_Brief_
Quote each line of the material below that includes the word "pixels".

_Dataset records_
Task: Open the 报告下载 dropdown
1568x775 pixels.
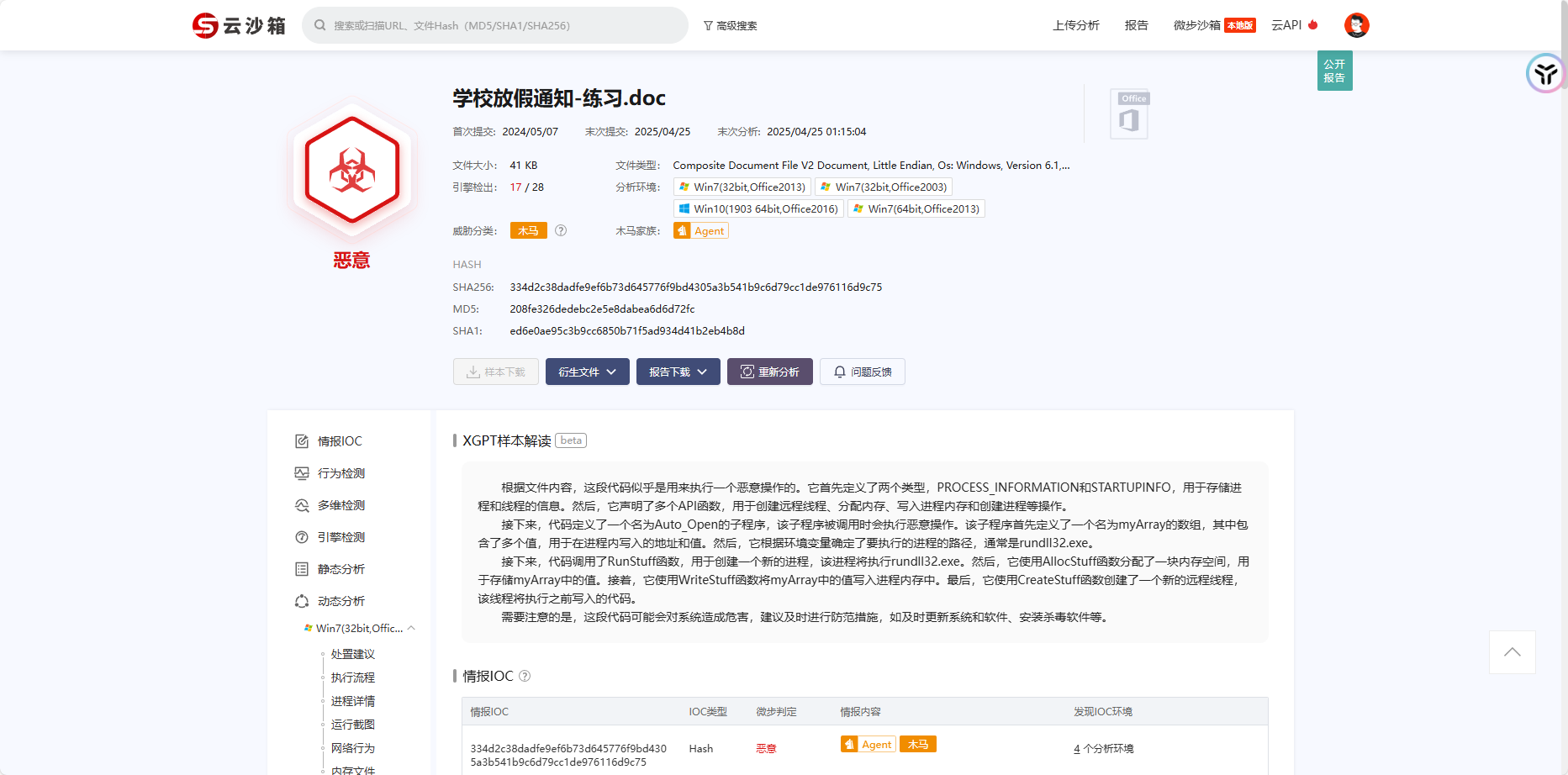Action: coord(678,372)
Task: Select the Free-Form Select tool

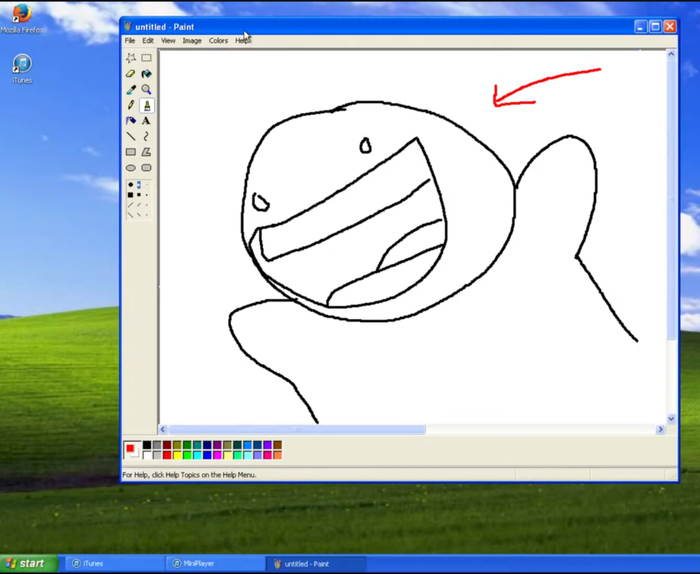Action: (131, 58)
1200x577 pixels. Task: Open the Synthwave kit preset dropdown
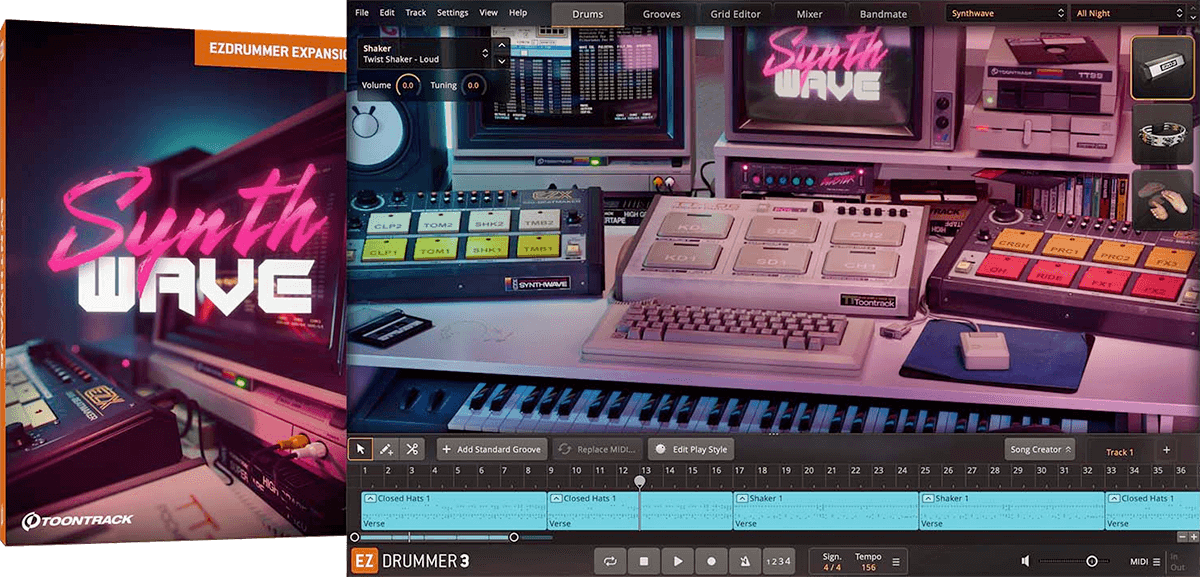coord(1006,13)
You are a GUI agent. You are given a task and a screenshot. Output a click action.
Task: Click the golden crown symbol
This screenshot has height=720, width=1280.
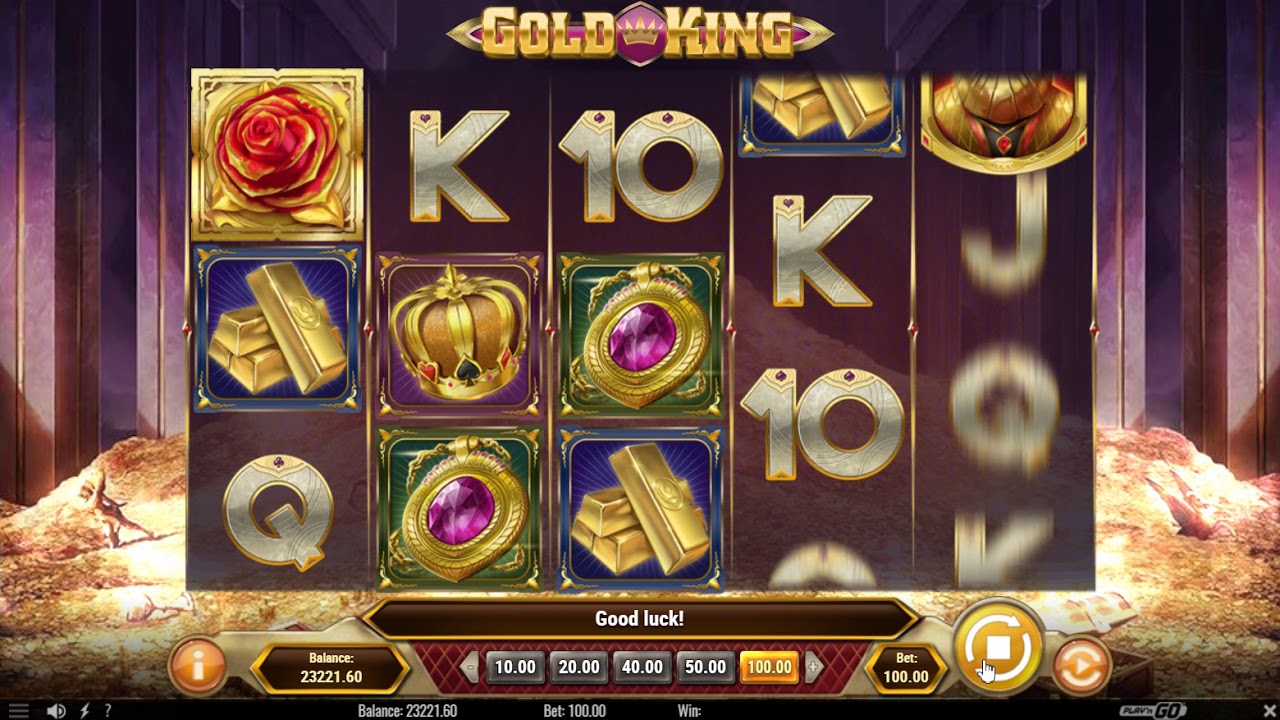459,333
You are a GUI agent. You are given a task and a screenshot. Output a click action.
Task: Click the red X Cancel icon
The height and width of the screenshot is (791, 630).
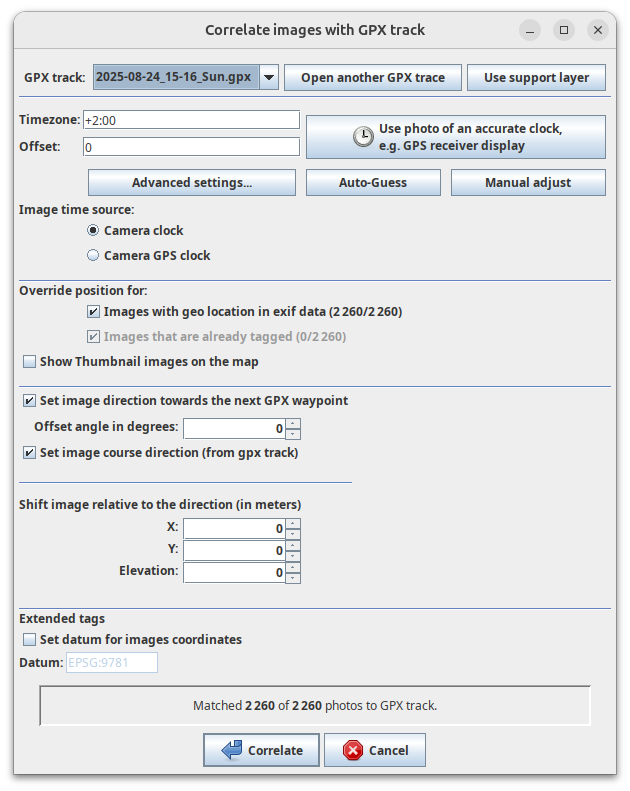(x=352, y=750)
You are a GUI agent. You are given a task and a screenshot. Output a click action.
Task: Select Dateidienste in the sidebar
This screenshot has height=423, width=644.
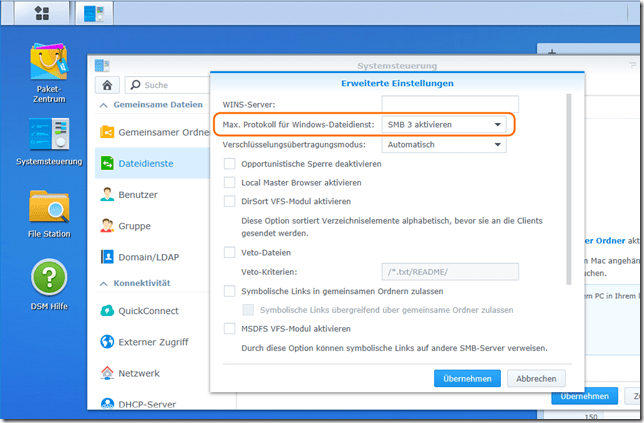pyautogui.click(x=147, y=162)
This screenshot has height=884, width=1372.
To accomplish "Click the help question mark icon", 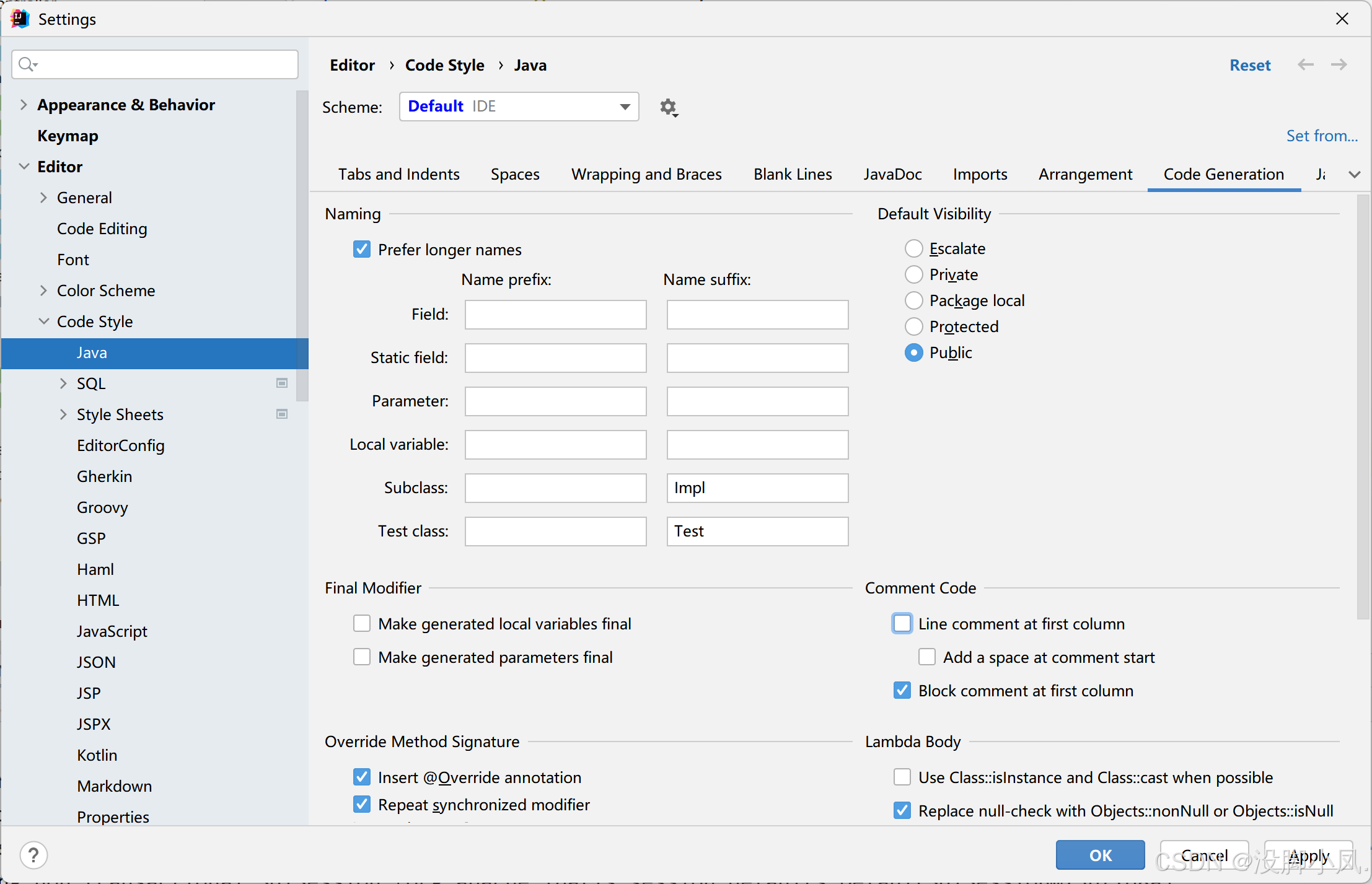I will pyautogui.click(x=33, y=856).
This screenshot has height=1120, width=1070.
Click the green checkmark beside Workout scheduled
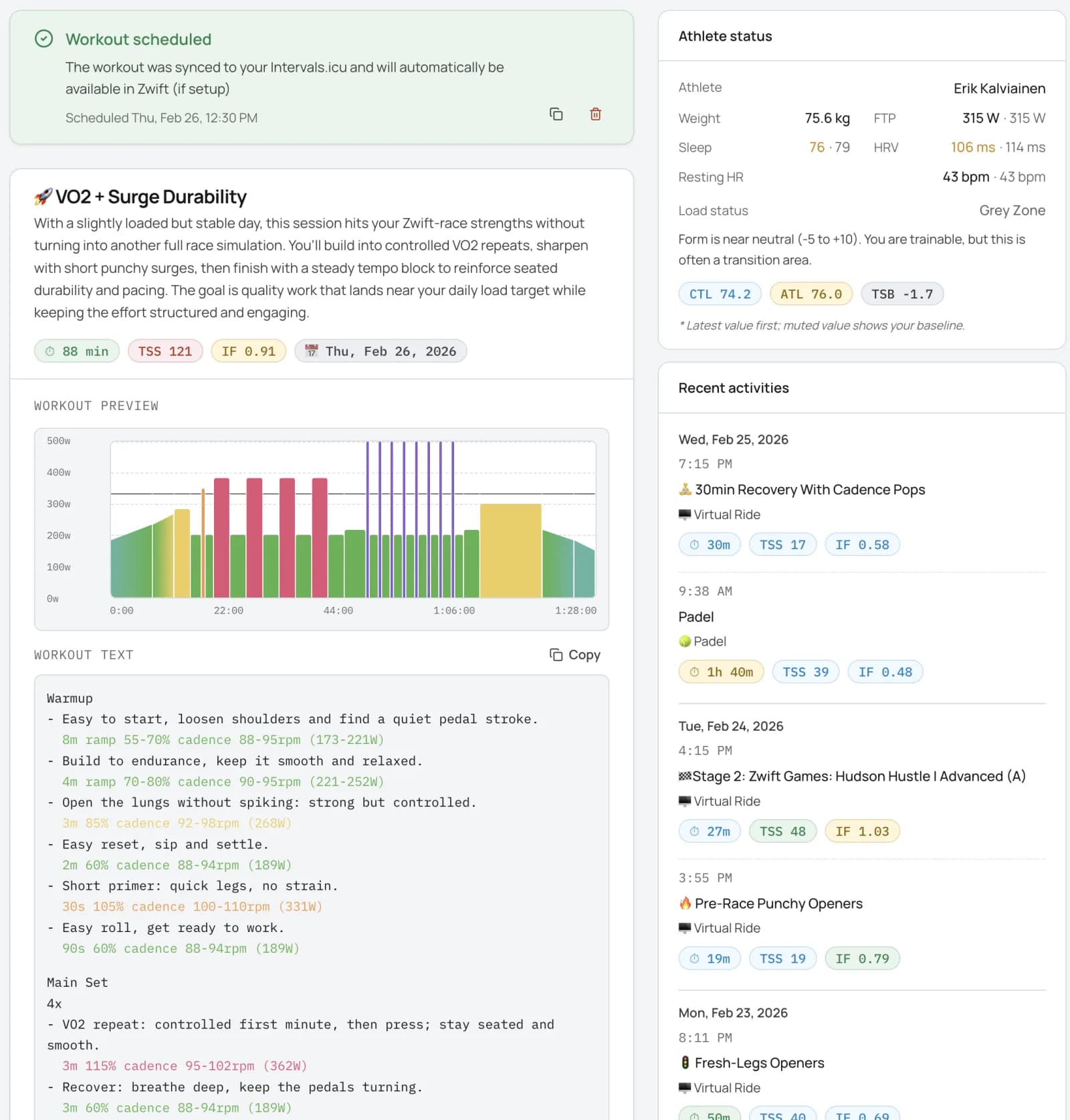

_Solution_
1568x775 pixels.
1200x577 pixels. Task: Open the Synthwave kit preset dropdown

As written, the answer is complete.